You have been assigned with a task to build a solution for a web application that contains a web server and an RDS instance. The existing environment has a VPC with a private subnet and public subnet which has a route to the internet through an IGW. Provide the best and cost-efficient solution.

You are asked to build a group of EC2 Linux instances in your AWS environment to handle scheduled heavy workloads and write the data into AWS RedShift. All the stakeholders need to login to these instances to develop, fix and deploy workloads only within the organization’s network. Provide a secure and cost-effective solution.

You have a Bastion-host EC2 instance on a VPC public subnet. Assuming that the route  table is setup with internet gateway, what would be the minimal configuration that is required to for SSH request to work?

As an architect, your task is to transfer the data to S3 without going to the internet to comply with the security policies. Your network is connected to VPC through VPN, and the VPC contains S3 VPC gateway endpoint to access S3 through AWS internal network. The data to be transferred is on the organization’s network. Suggest the best possible method to get the required task done.

You have a VPC in your nearest AWS region, you have created VPC endpoint for S3 and added it to the main route table. You also upgraded your EC2 instance that is inside a subnet which is associated to the main route table. When requests generated to S3 from the upgraded instance, the connection got failed. The S3 bucket is in the same region.
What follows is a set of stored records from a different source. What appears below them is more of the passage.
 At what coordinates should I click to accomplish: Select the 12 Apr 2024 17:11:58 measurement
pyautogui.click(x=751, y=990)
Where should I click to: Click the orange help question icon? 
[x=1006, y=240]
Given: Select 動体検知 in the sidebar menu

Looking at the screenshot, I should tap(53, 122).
Select all possible regions for this issue

You have created three VPCs (A, B & C) and peered these three; A to B and B to C. You created a NAT gateway in VPC B and tried to use the same NAT gateway for resources that are inside VPCs A and C. You found out that, resources within A & C cannot communicate to internet through the NAT gateway, but resources inside B are communicating. Select the possible reason.
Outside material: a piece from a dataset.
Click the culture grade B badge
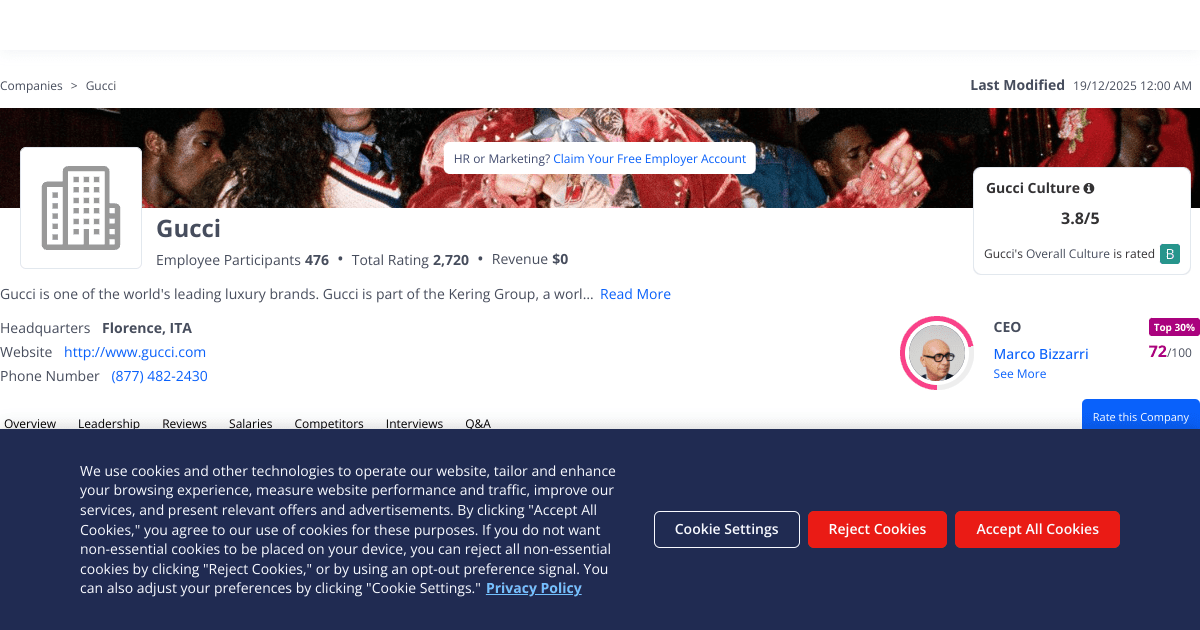This screenshot has height=630, width=1200. [1170, 254]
You have launched EC2 instances in two VPCs that are peered and tried to communicate through peering connection. From the given options, select the reason for request getting timed out

A trainee architect complained that he created a VPC with CIDR range 10.10.0.0/16 and a subnet with CIDR range 10.10.1.0/24. When he went to the VPC console subnets and looked at the newly created subnet, he could only find 251 IP addresses although /24 CIDR comes with 256 addresses. He hasn’t launched any resources in the VPC. What could be the reason behind this?

You are asked to setup a VPC and a private subnet, also a VPN connection with your company to communicate with the resources within the VPC. Your organization may require DNS names for some on-premise apps to communicate with VPC. You launched a new EC2 instance with the auto-assign public as disable but when the instance got ready, you notice that Public DNS name is missing, what will you do?